Bounce event example

{
  "type": "email.bounced",
  "created_at": "2026-03-21T14:31:00.0000000Z",
  "data": {
    "email_id": "d290f1ee-6c54-4b01-90e6-d701748f0851",
    "details": {
      "notificationType": "Bounce",
      "mail": { "messageId": "ses-message-id" },
      "bounce": {
        "bounceType": "Permanent",
        "bouncedRecipients": [
          { "emailAddress": "invalid@example.com", "diagnosticCode": "smtp; 550 5.1.1 user unknown" }
        ]
      }
    }
  }
}

Signature verification

Every webhook delivery includes three headers:

ParameterTypeDescription
webhook-idheaderUnique delivery ID. Use for deduplication.
webhook-timestampheaderUnix timestamp (seconds) when the delivery was signed.
webhook-signatureheaderv1,<signature> — a Base64-encoded HMAC-SHA256 signature.

The signature is an HMAC-SHA256 of the string {webhook-timestamp}.{rawBody} computed with the webhook's signing secret and encoded as Base64. Verify it to ensure the payload was sent by Txtly and has not been tampered with.

Verification steps

1. Read the webhook-timestamp header and the signature after the v1, prefix of the webhook-signature header. 2. Concatenate the timestamp, a dot, and the raw request body. 3. Compute an HMAC-SHA256 using your signing secret and Base64-encode it. 4. Compare the computed signature with the received one using a timing-safe comparison. 5. Optionally reject payloads with timestamps older than 5 minutes to prevent replay attacks.

Node.js example

import crypto from "crypto";

function verifyWebhook(
  payload: string,        // raw request body
  signatureHeader: string, // webhook-signature header
  timestamp: string,       // webhook-timestamp header
  secret: string
): boolean {
  const signature = signatureHeader.replace("v1,", "");

  const signedPayload = timestamp + "." + payload;
  const expected = crypto
    .createHmac("sha256", secret)
    .update(signedPayload)
    .digest("base64");

  return crypto.timingSafeEqual(
    Buffer.from(signature),
    Buffer.from(expected)
  );
}

Python example

import base64
import hmac
import hashlib

def verify_webhook(
    payload: bytes,            # raw request body
    signature_header: str,     # webhook-signature header
    timestamp: str,            # webhook-timestamp header
    secret: str,
) -> bool:
    signature = signature_header.removeprefix("v1,")

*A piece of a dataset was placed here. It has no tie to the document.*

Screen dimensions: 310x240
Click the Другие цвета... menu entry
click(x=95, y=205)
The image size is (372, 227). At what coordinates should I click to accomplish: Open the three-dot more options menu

    signed_payload = f"{timestamp}.".encode() + payload
    expected = base64.b64encode(
        hmac.new(secret.encode(), signed_payload, hashlib.sha256).digest()
    ).decode()

    return hmac.compare_digest(signature, expected)

Retry schedule

If your endpoint returns a non-2xx status code or times out (15 second limit), Txtly retries delivery with exponential backoff. At most 6 attempts are made in total:

ParameterTypeDescription
Attempt 1attemptImmediate (original delivery).
Attempt 2attempt~5 minutes after the first failure.
Attempt 3attempt~30 minutes after the previous failure.
Attempt 4attempt~2 hours after the previous failure.
Attempt 5attempt~5 hours after the previous failure.
Attempt 6attempt~10 hours after the previous failure (final attempt).

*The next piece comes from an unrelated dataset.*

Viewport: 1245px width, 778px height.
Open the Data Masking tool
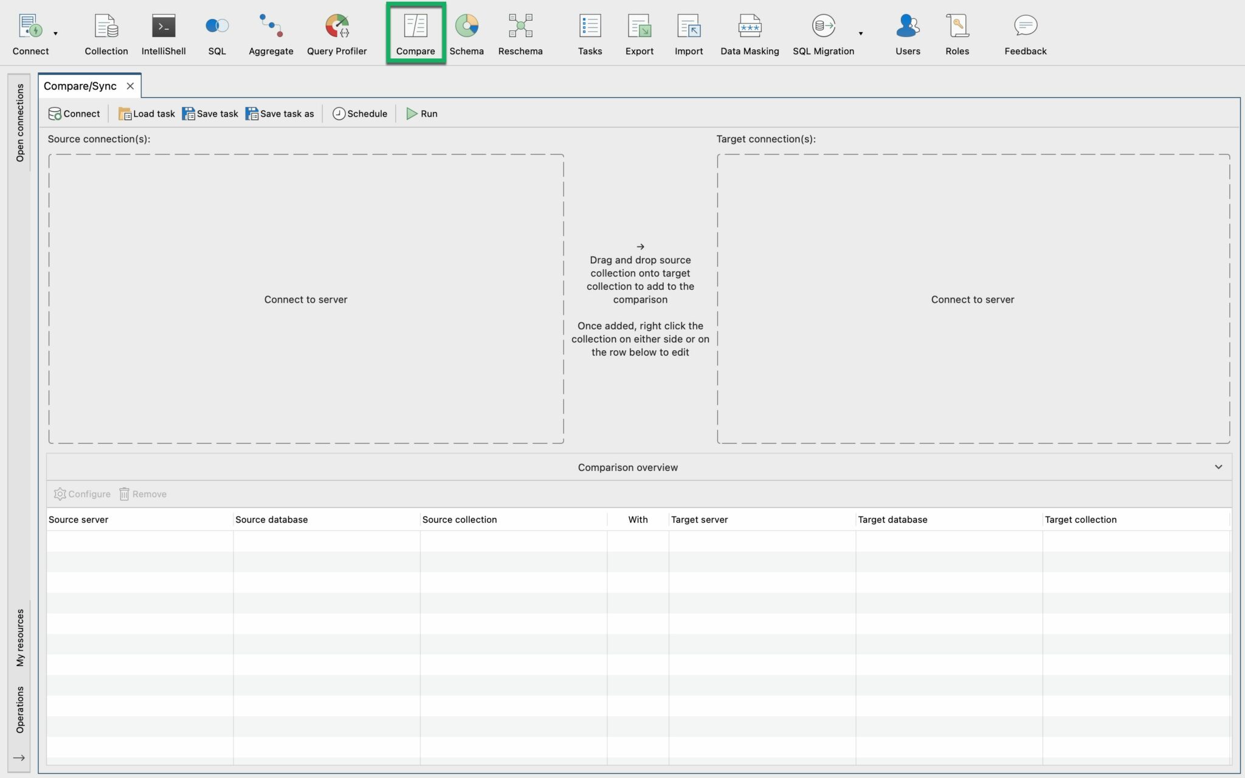749,33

After the final attempt fails, the delivery is marked as failed. You can view delivery history and manually replay deliveries from the dashboard or via POST /v1/webhooks/{id}/deliveries/{deliveryId}/replay.

Best practices

Return a 2xx response within a few seconds to acknowledge receipt. Process the event asynchronously in a background job to avoid timeouts. Use the webhook-id header for idempotent processing — Txtly may deliver the same event more than once during retries. Always verify the signature before processing the payload. Store the raw payload for debugging and audit purposes.